*WHAT YOU NEED TO DO:* What you give must be the lines from the one containing "Given: Open the star bonus info icon" through the last line of the listing below, exactly, with nothing else and no pictures.

START EXERCISE INPUT

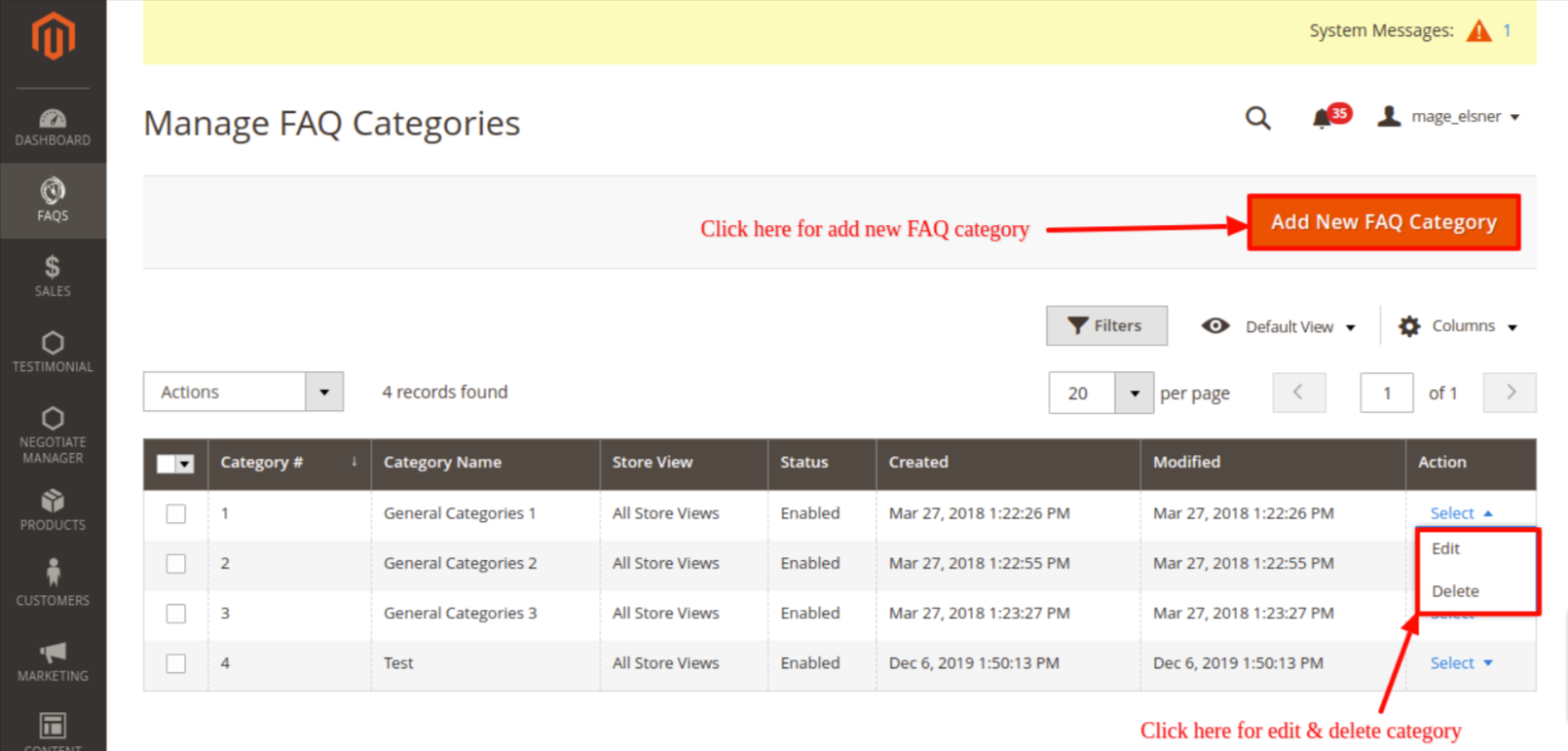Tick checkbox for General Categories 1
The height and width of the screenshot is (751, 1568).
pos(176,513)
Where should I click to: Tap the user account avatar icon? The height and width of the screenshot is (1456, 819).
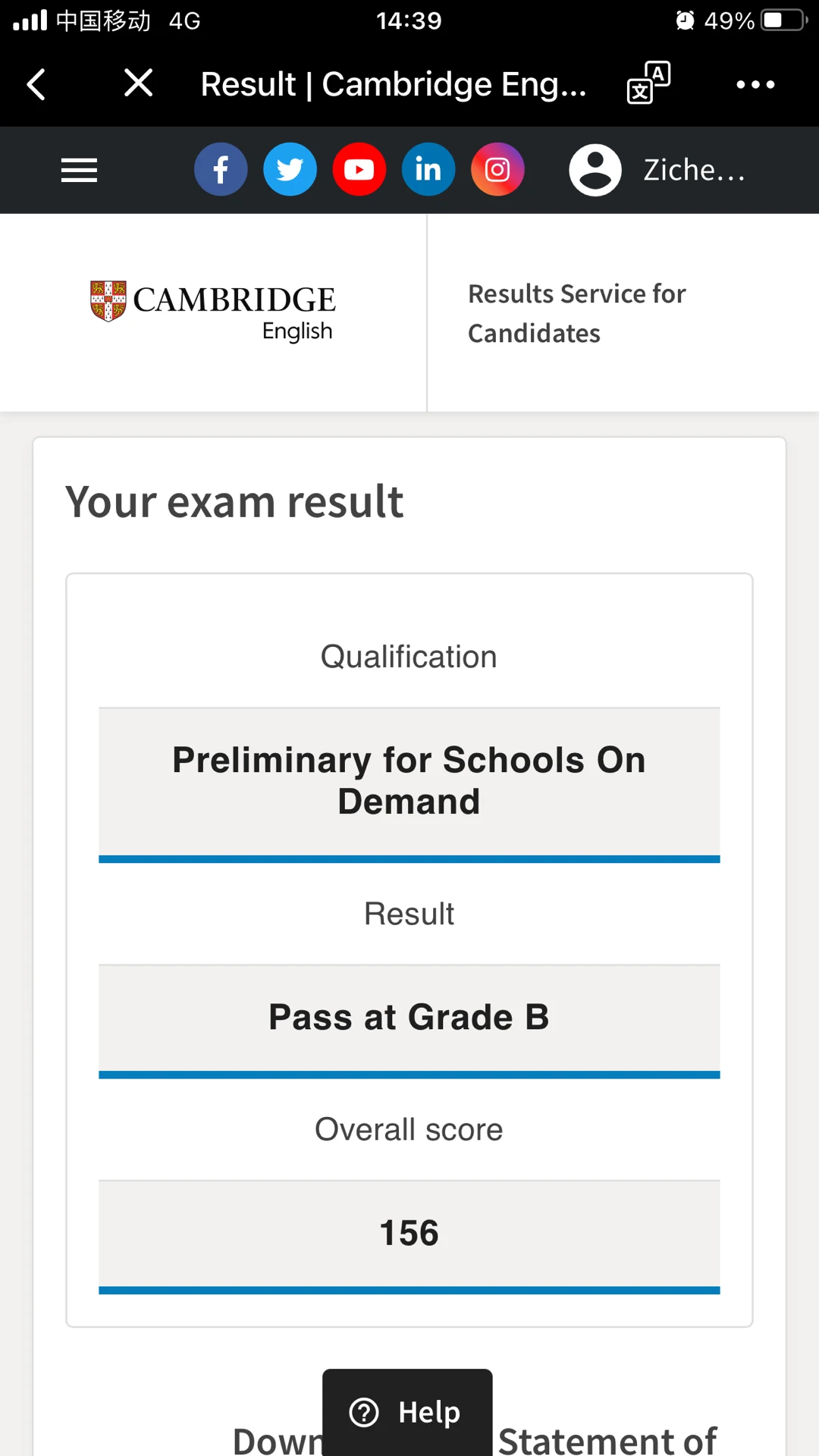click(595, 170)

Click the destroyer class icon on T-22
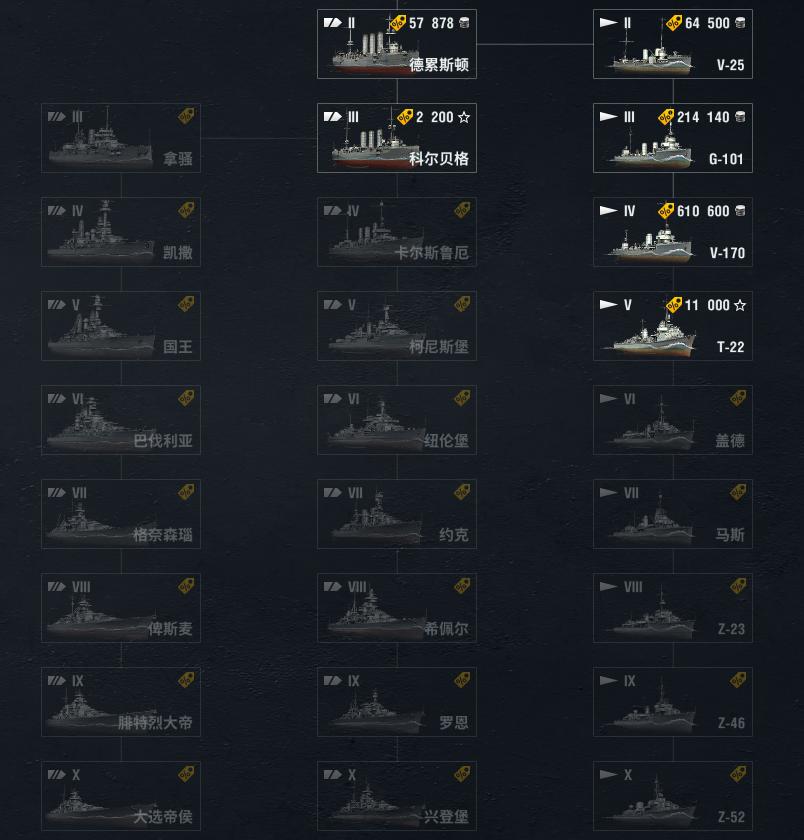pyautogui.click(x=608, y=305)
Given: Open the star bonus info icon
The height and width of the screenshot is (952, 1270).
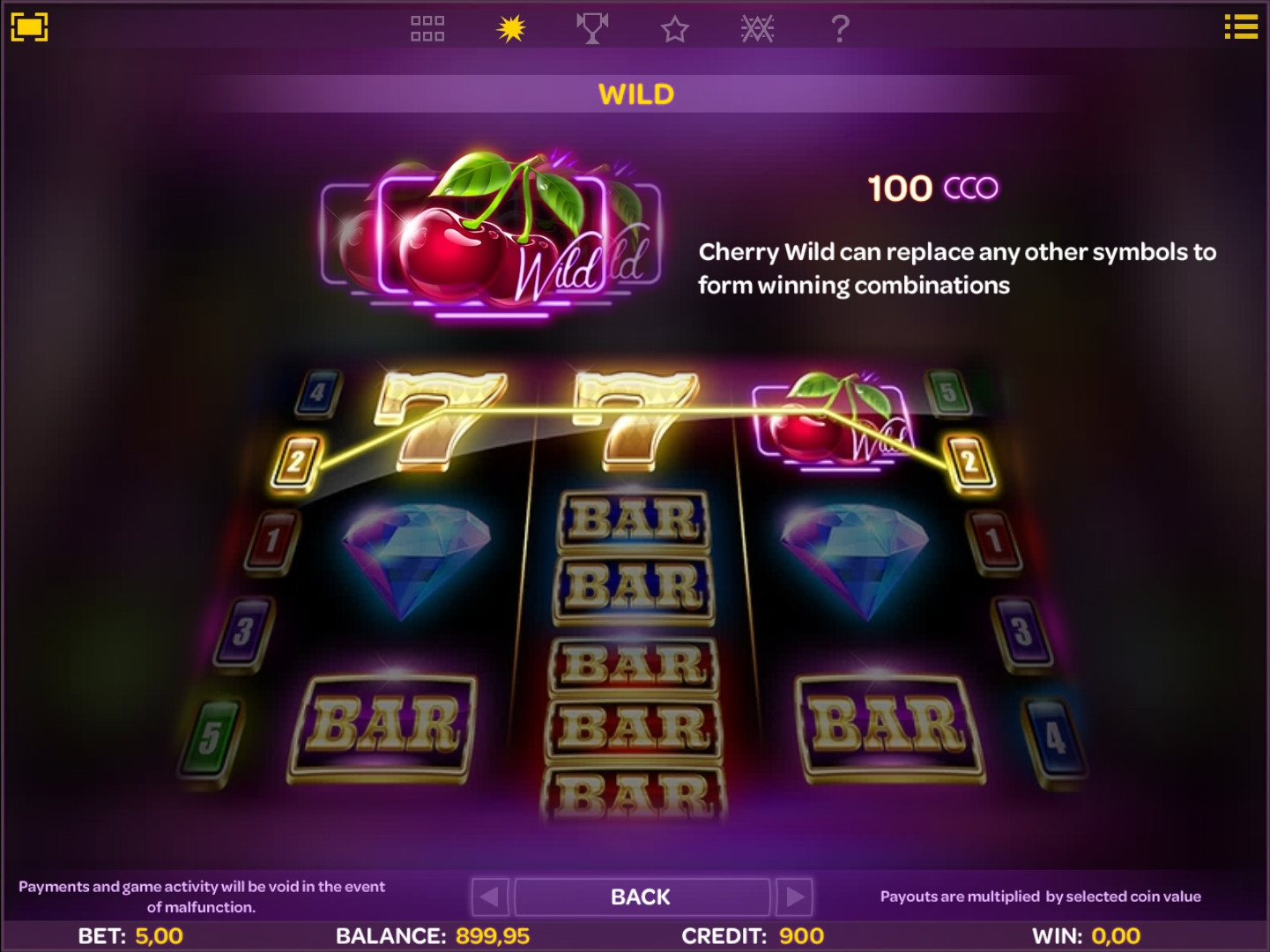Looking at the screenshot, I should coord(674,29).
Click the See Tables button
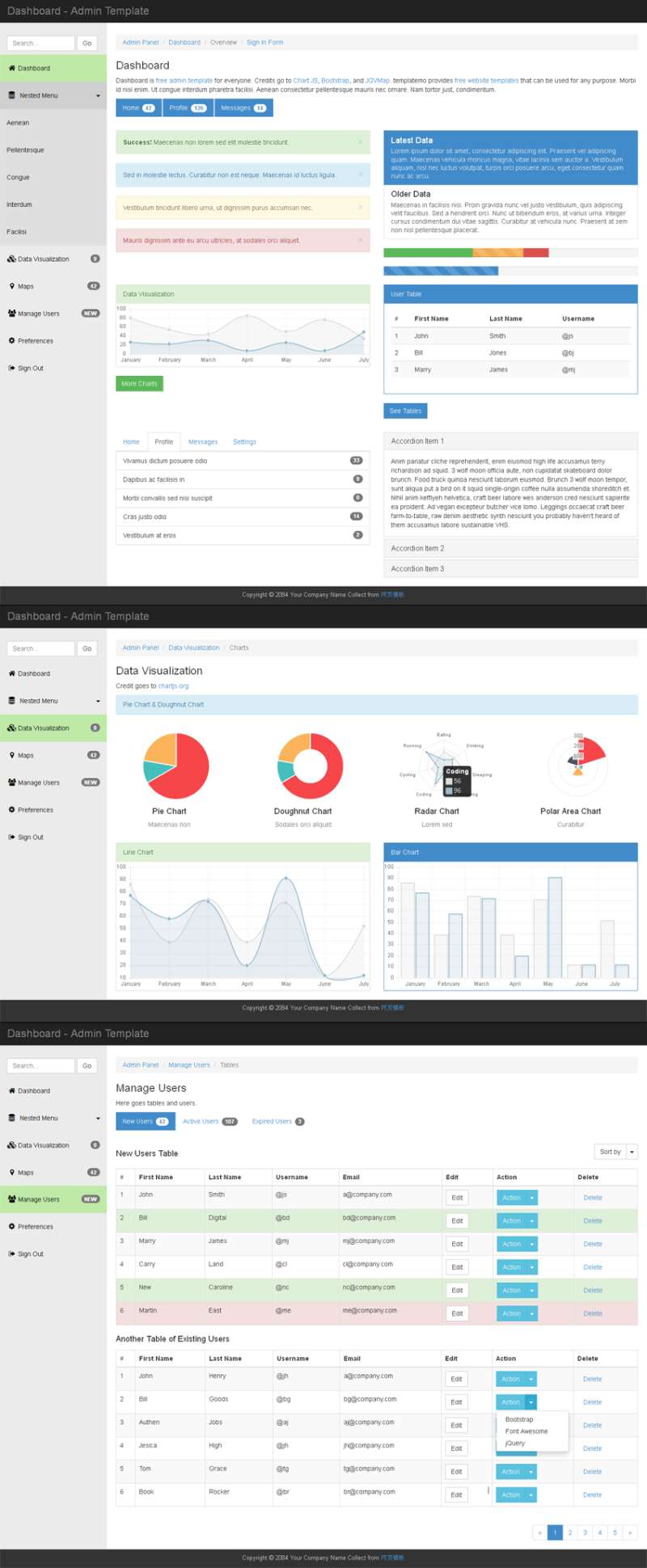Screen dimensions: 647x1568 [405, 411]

END EXERCISE INPUT

*OUTPUT BELOW:*
Given: Open the star bonus info icon
The height and width of the screenshot is (952, 1270).
Looking at the screenshot, I should coord(674,29).
Click the See Tables button
Screen dimensions: 647x1568 [405, 411]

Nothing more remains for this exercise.